Demek ki, cenin ana rahminde belli aşamalardan geçip, gelişimi belli bir noktaya gelince ona ruh üflenmekte ve bu da, ceninde iradi hareketlerin başlamasına temel teşkil etmektedir. Modern biyolojiye göre mudğa safhasından sonra kemikler teşekkül edip üzerleri etle kaplanırken bir taraftan da kalp, karaciğer, kol ve bacaklar, kulak, göz ve beyin gibi sistemleri gelişir. Üçüncü ayın sonunda ceninde iradi hareketler başlar. Parmağını emer, göbek kordonunu tutar, çokça hareket eder, rahim içinde döner, uyur, uyanır ve sesleri işitir. Bu ayda insan özellikleri görülür. Yüz hemen hemen gelişmesini tamamlamıştır. Kemikler adele ile kaplanır, adele sinirlerle beslenir. Sinirler beyinden emir ve kumanda alır. Kaslarda istemli hareketler devreye girer. Hatta ceninin yüz ifadesinden halini ve keyfini anlamak bile mümkündür. Bu ayın sonunda cenin işitmeye başlar. İsteği ile hareket eder. Memnun olup olmadığı yüzünden okunabilir. Yine bu ayın sonlarında oğlan mı kız mı olduğu anlaşılabilir. Kendisini diğer insanlardan ayıran özel şahsiyeti ortaya çıkar. (Bk. Muhammed el-Bâr, İnsanın Yaratılışı, s. 150) Bütün bunlar cenine ruh üflendiğini, can verildiğini gösteren işaretler olmalıdır.

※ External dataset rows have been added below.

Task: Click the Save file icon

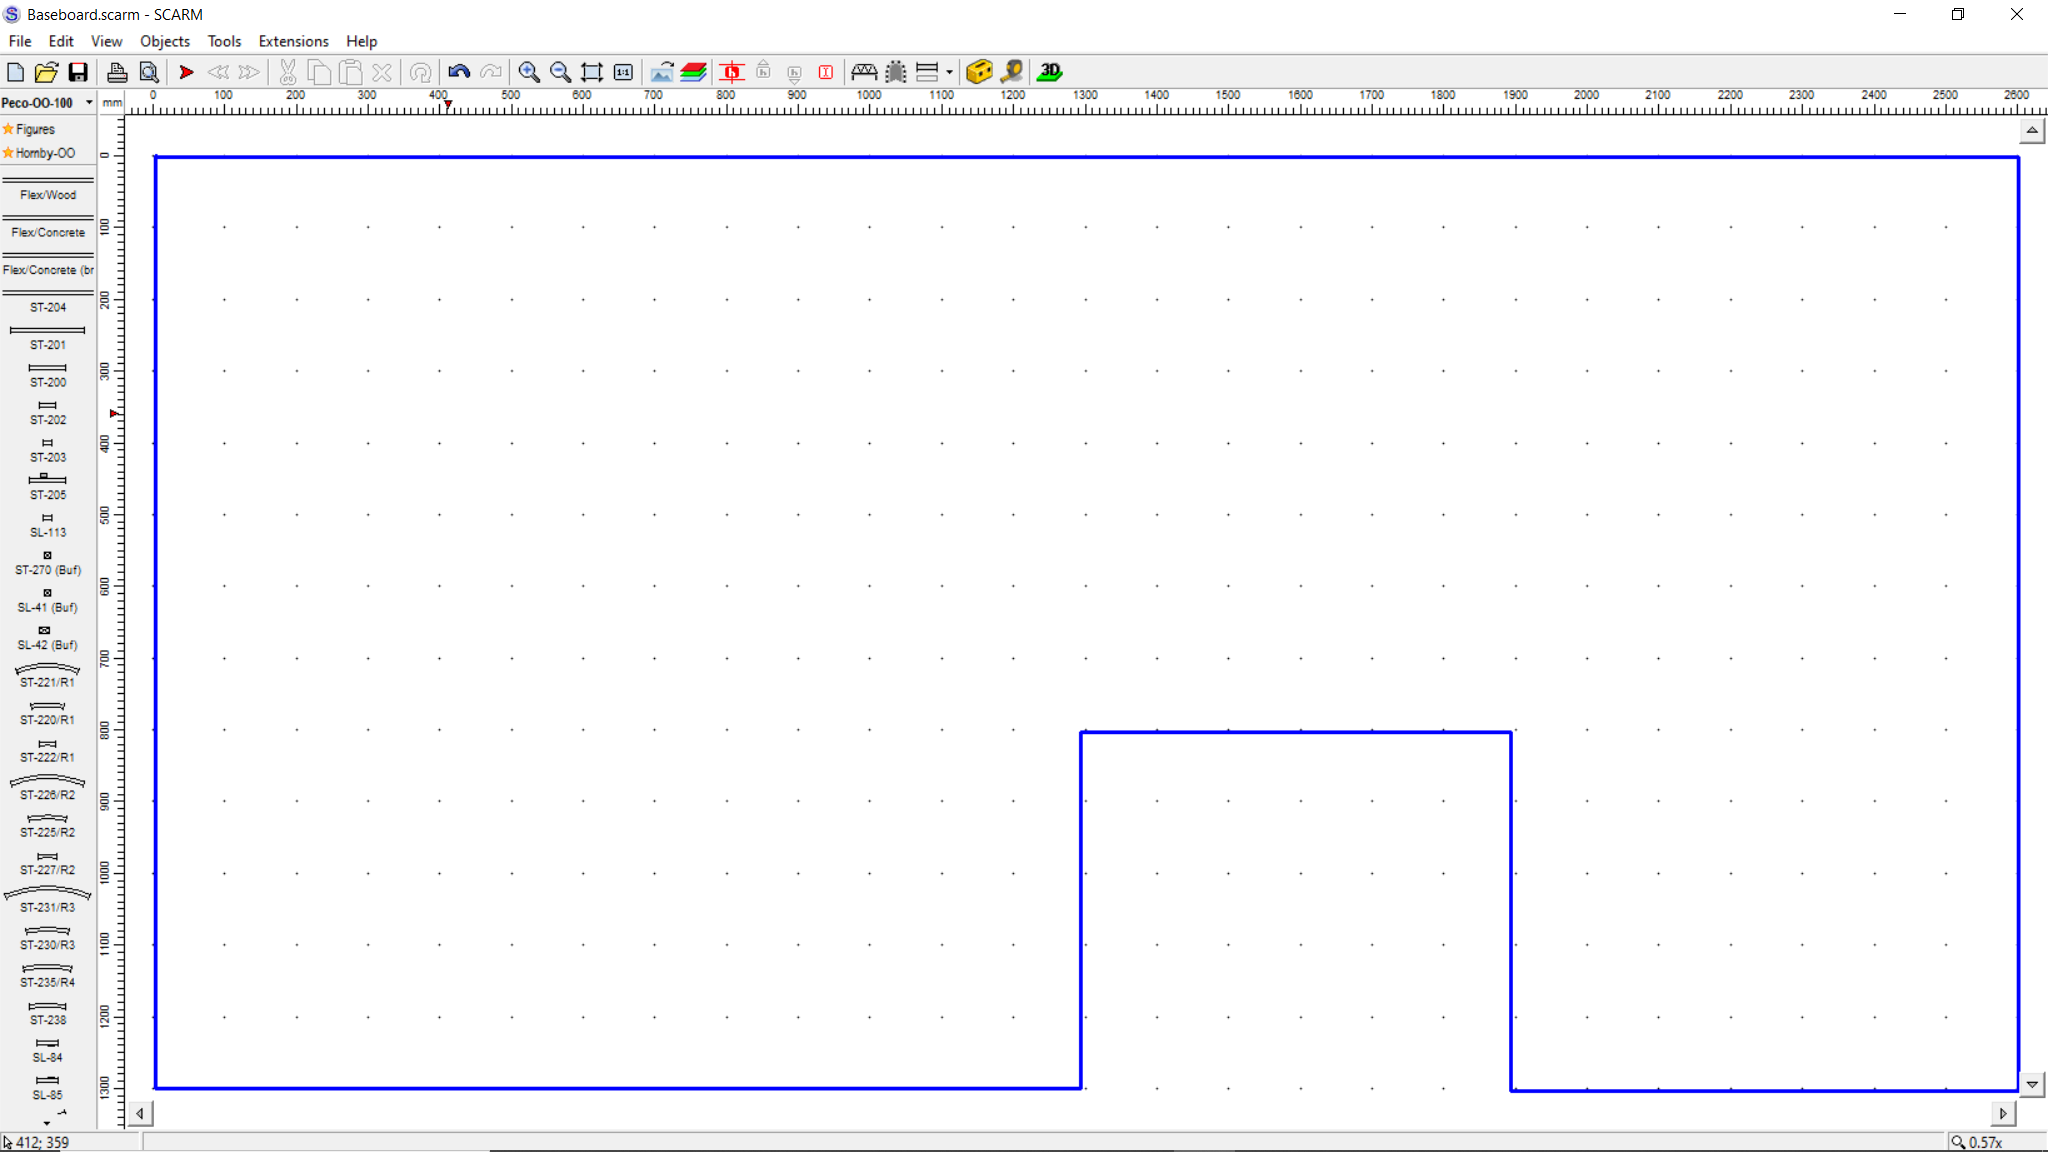Action: tap(78, 72)
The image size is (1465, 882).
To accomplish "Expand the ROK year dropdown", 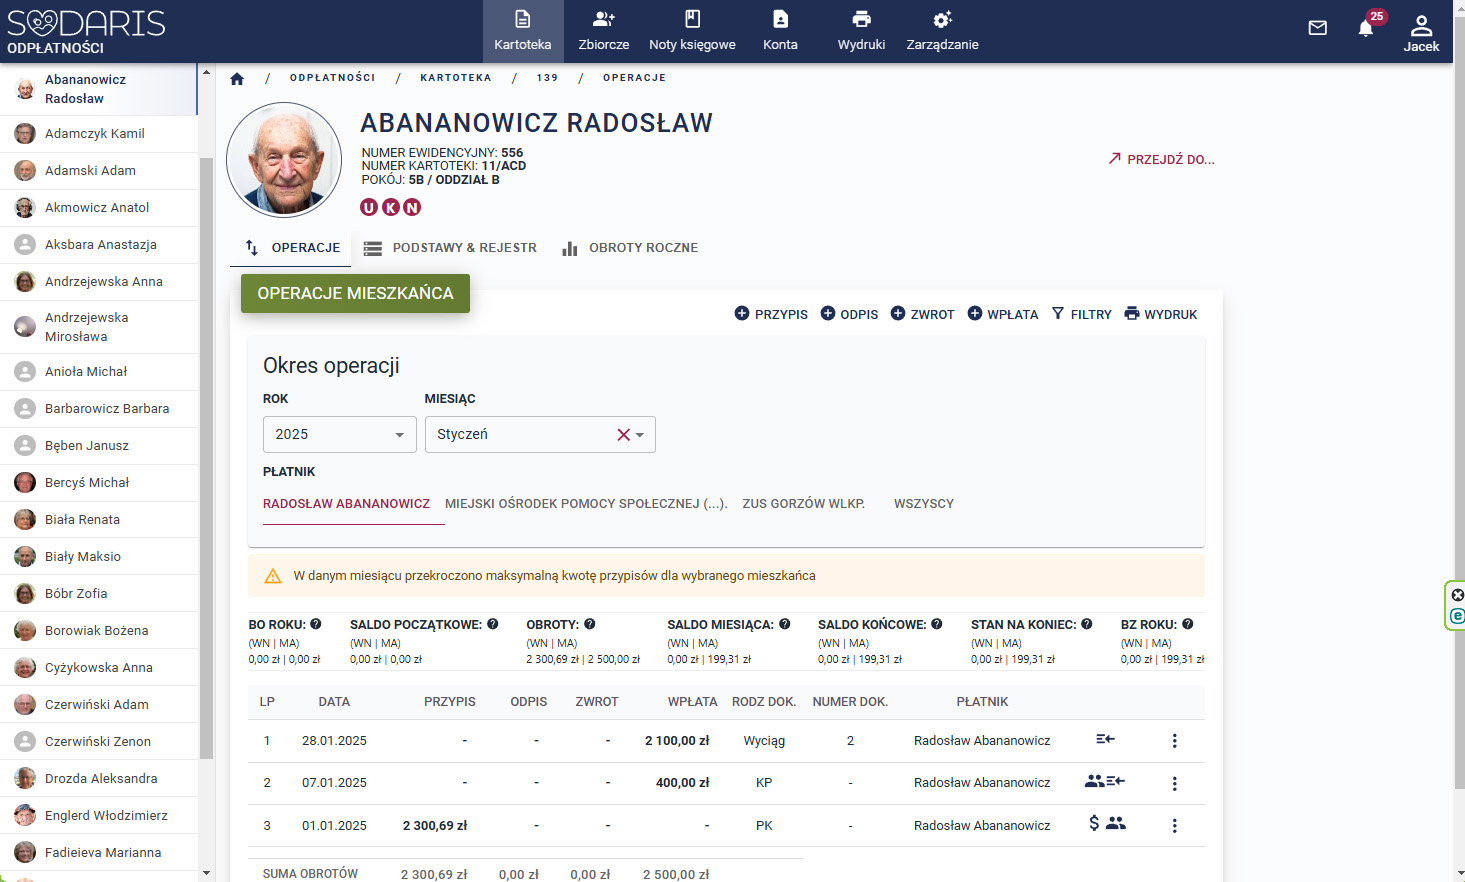I will pos(399,435).
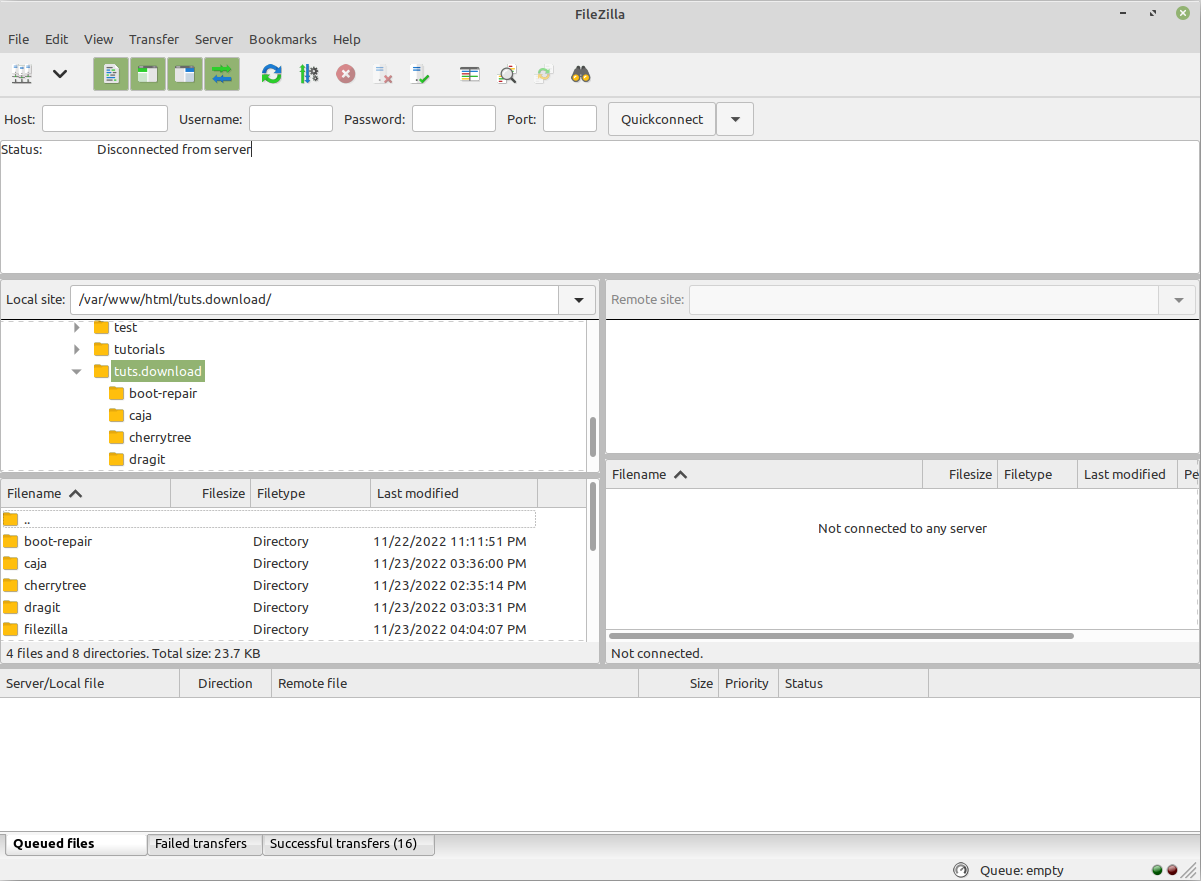Open the Site Manager icon
Image resolution: width=1201 pixels, height=881 pixels.
(x=22, y=74)
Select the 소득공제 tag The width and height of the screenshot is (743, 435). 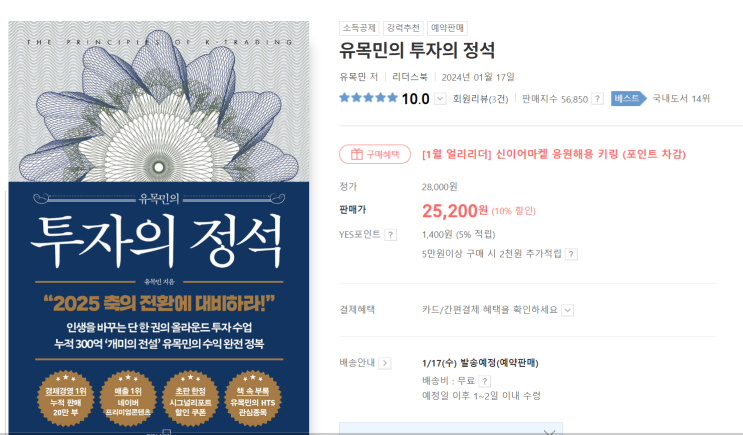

Sonra insan bebek olarak dünyaya gelir, dünyada az veya çok bir müddet yaşar. Sonra her insan mutlaka ölümü tadarak bir başka âleme, öte dünyaya intikal eder. Fakat süreç bununla tamamlanmaz. Allah Teâlâ, mahşer günü İsrâfil’in sûruyla beraber bütün insanları yeniden diriltecektir. Demek ki insan boşuna yaratılmıyor, boşuna onun yaratılışına ve yaşamasına bu kadar ihtimam gösterilmiyor. Bunun pek çok sebep ve hikmeti vardır. En önemlisi, dünya hayatında ciddi bir kulluk imtihanından geçirilerek, yeniden dirilince ilâhî huzurda hayatının hesabını vermesi, bu hesabın neticesine göre ya bedbaht veya bahtiyar olmasıdır.

Yüce Allah’ın, bizzat kendi nefislerinizde tecelli eden ulûhiyet ve rubûbiyet nişânelerini seyrettikten sonra, şimdi de dış dünyada gözler önüne serilen muazzam kudret ve azamet işaretlerine bakın:

Mü'minûn Suresi tefsiri için tıklayınız...

Kaynak: Ömer Çelik Tefsiri

Mü'minûn Suresi 16. ayetinin meal karşılaştırması ve diğer ayetler için tıklayınız...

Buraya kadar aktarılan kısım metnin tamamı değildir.